* What is expected *
Copy the data below line for line, keeping every word, symbol, and number unchanged. Leave out the pictures.

____ Dataset rows

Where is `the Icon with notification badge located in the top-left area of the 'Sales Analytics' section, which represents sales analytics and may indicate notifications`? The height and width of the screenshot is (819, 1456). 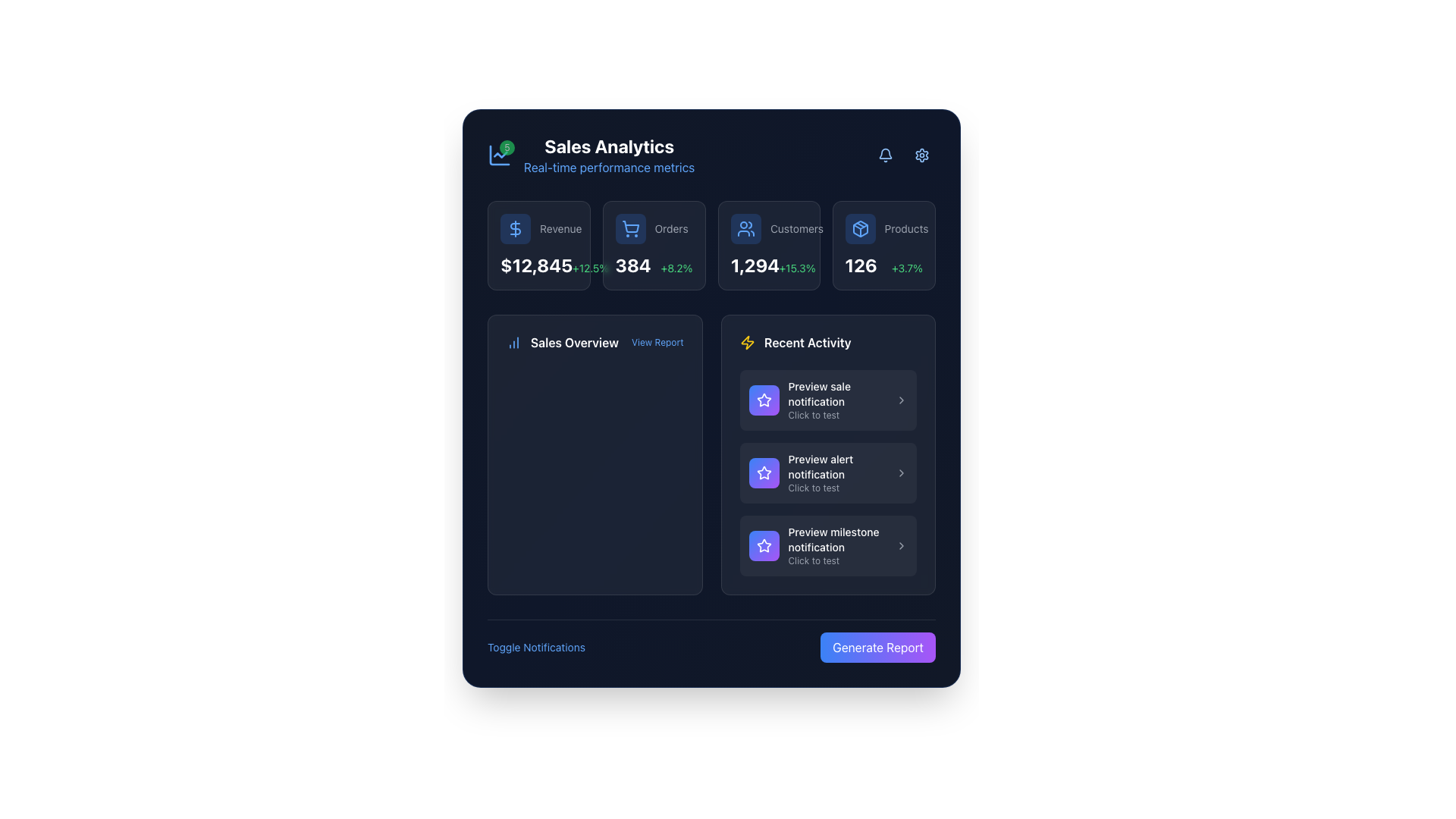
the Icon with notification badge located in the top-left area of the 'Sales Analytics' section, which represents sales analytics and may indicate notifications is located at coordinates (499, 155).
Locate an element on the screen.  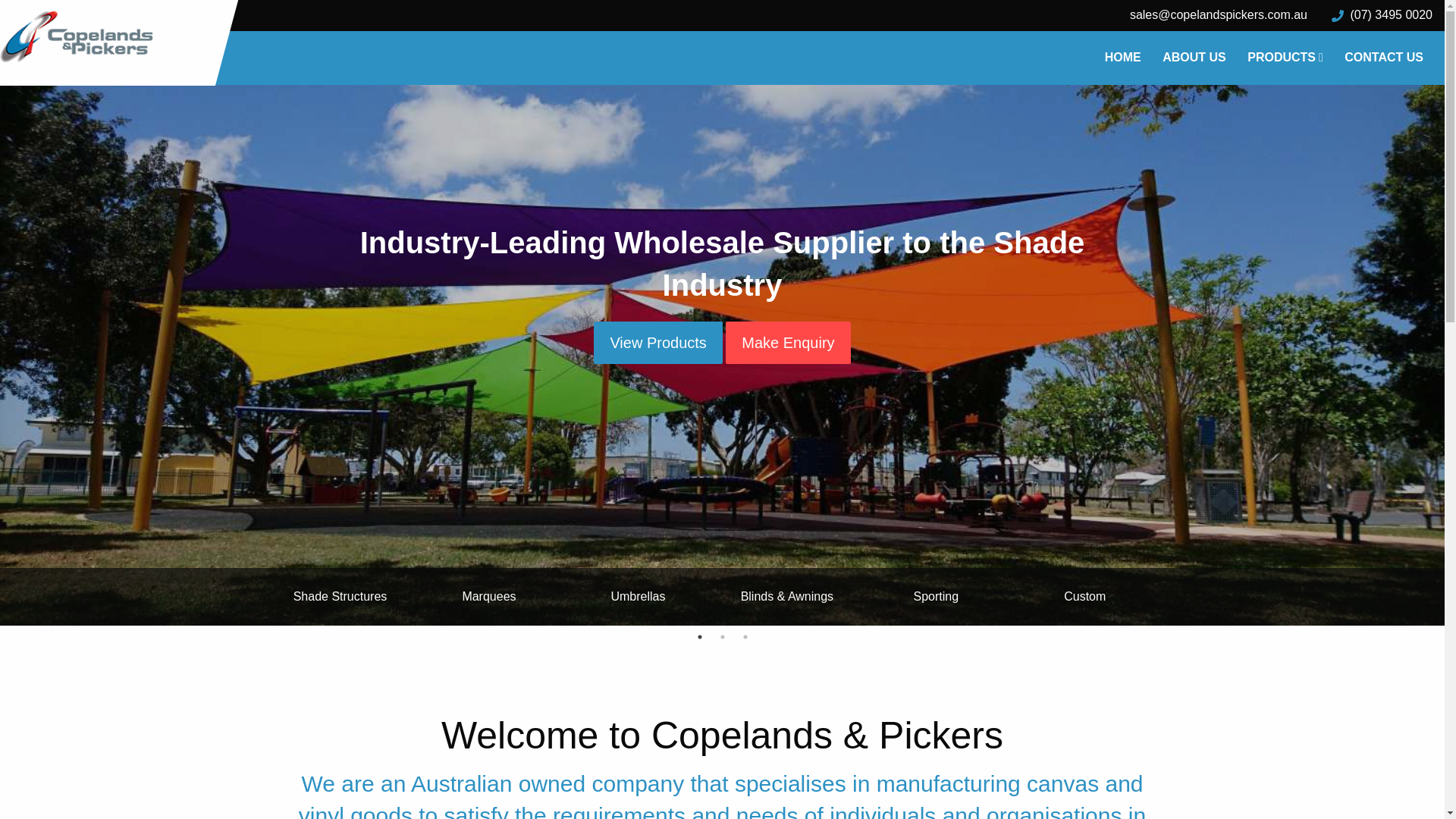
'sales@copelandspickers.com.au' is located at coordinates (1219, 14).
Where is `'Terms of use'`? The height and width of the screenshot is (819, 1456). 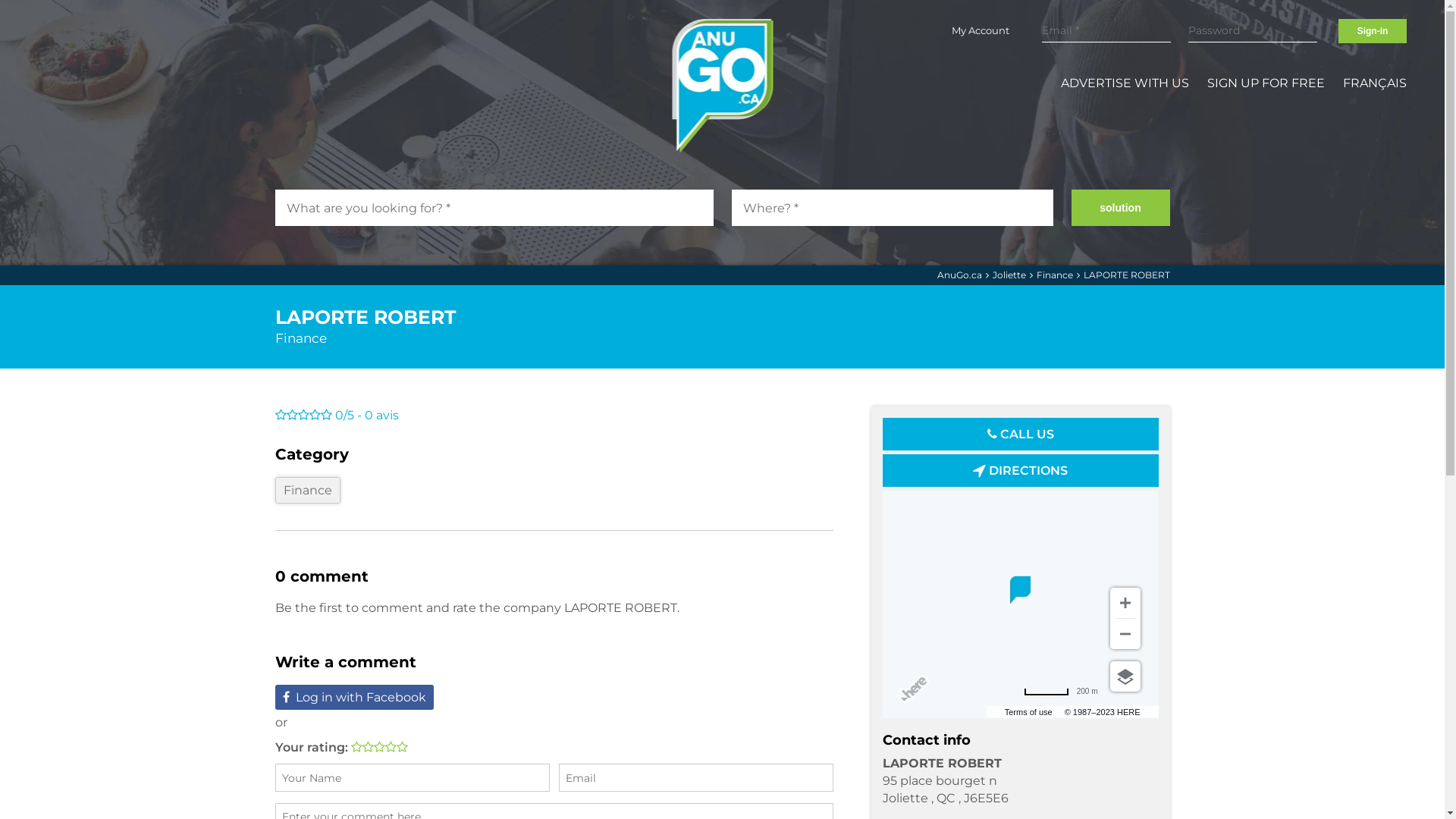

________

* Response to this exercise *
Where is `the Icon with notification badge located in the top-left area of the 'Sales Analytics' section, which represents sales analytics and may indicate notifications`? The height and width of the screenshot is (819, 1456). 
the Icon with notification badge located in the top-left area of the 'Sales Analytics' section, which represents sales analytics and may indicate notifications is located at coordinates (499, 155).
Locate an element on the screen.  
'sales@copelandspickers.com.au' is located at coordinates (1219, 14).
Where is `'Terms of use'`? The height and width of the screenshot is (819, 1456). 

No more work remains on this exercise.